Letter: TRPA members don’t speak the truth

Publisher’s note: This letter was sent Sept. 3 to the California Senate president pro tem and speaker of the California Assembly.

Dear Senator Steinberg and Speaker Perez:

This letter is in response to the letter dated Aug. 22, 2013, from the California appointees on the Tahoe Regional Planning Agency board addressed to members of the Senate and Assembly. As citizen watchdogs, we are residents, business and property owners and, most importantly, have been deeply engaged in local issues at Lake Tahoe since the formation of the 1987 Regional Plan.

In their letter you are asked to vote for SB630 thereby endorsing the new Regional Plan update. While their rationale for doing so may, at-first-glance sound reasonable, there are serious errors of logic, omissions, and statements that are not grounded in the facts at Lake Tahoe.

Intentional or accidental, their narrative is fiction unsupported by the reality of Tahoe’s natural and man-made characteristics.

Supporters of SB630 assert that to preserve the bi-state Compact it must be amended. Yet they insist the amendments don’t change the Compact because the amendments are already in existing law and part of established practices.

The two amendments to the Compact are as follows: The first “requires weighing economic factors in decisions,” and the second “puts the burden of proof on the party who challenges a decision of TRPA.” After chastising the Sierra Club for arguing that these changes will “lead to severe environmental degradation,” the letter affirms that the provisions already exist in the Compact.

The letter states, “The bi-state Compact already requires TRPA to maintain the social and economic health of the basin. There is no way this recitation of existing policy leads to environmental degradation.” Similarly, regarding the burden of proof change, “This, like the other amendment, is nothing more than a re-statement of existing law.”

Why are the two amendments, described in the letter as “modest” and “restatements of existing law,” so necessary to proponents? The answer is obvious to those of us who have been engaged in the RPU process since its inception. These amendments will be used by the TRPA to prioritize economic considerations above environmental ones, turning the intent and purpose of the bi-state Compact upside down.

The Regional Plan update does not simply “update” or correct practical weaknesses in the 1987 plan; it rewrites the plan using the pretentions of “smart growth” to sanction corporate resort development rather than updating the Plan to fulfill the bi-state Compact’s original purpose.

The evidence and proof of this assertion can be found in the process and outcome of recent TRPA approvals of Boulder Bay Resort, Homewood Mountain Resort, and the Highway 28 lane reduction. All three projects presupposed conformance to smart growth planning principles on the surface, but when applied in the small town Lake Tahoe context became mired in controversy.

The projects have not been built yet, but were intended to inform and guide the RPU. Instead the same misuse of principles that gave rise to them has been carried into the RPU.
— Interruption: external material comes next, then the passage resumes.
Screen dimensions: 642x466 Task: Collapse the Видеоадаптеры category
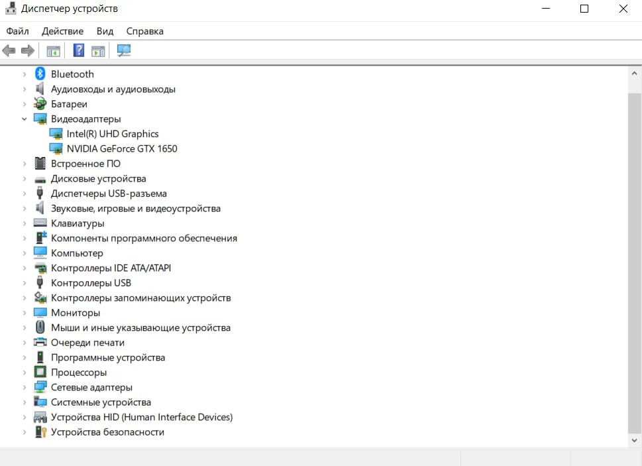point(25,119)
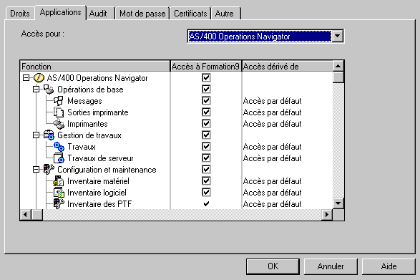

The RPU process did not begin in 2011. It began in 2006, with a new agenda initiated by the new executive director of TRPA, John Singlaub. A “new urbanism” vision was imposed on Lake Tahoe communities by TRPA’s new leadership that promised idealistic solutions described in very general but attractive terms.

The concepts, touted as “smart growth” planning principles, including “high density,” “mixed- use,” and “compact development,” aimed at creating “pedestrian friendly, livable, walkable, and sustainable villages,” and “gathering places.” This “smart growth” lexicon, designed to lure and captivate unknowing progressives, was co-opted, misconstrued, and marketed to portray corporate resort developments as nostalgic and quaint “villages.” Such wrapping of environmentally dangerous development in pleasant environmental rhetoric is not new; it is known as “green-washing” and regularly accompanies corporate resort developments from Colorado to California.

“Smart growth” principles originated as a thoughtful alternative to urban sprawl, redirecting such undesirable growth into more efficient and sustainable patterns. While progressive in some locales such as Portland, Oregon, which have large resident populations and suburban sprawl, it doesn’t fit Tahoe. Indeed, the 1987 Regional Plan, consistent with the bi-state Compact, ended sprawl development by prohibiting any further subdivisions of land. Therefore, since Lake Tahoe has no sprawl pressures, densifying town centers does not redirect growth, it simply adds population.

Raising building heights and increasing densities immediately clash with the limited road and utility infrastructure, and most importantly, contravene established environmental thresholds.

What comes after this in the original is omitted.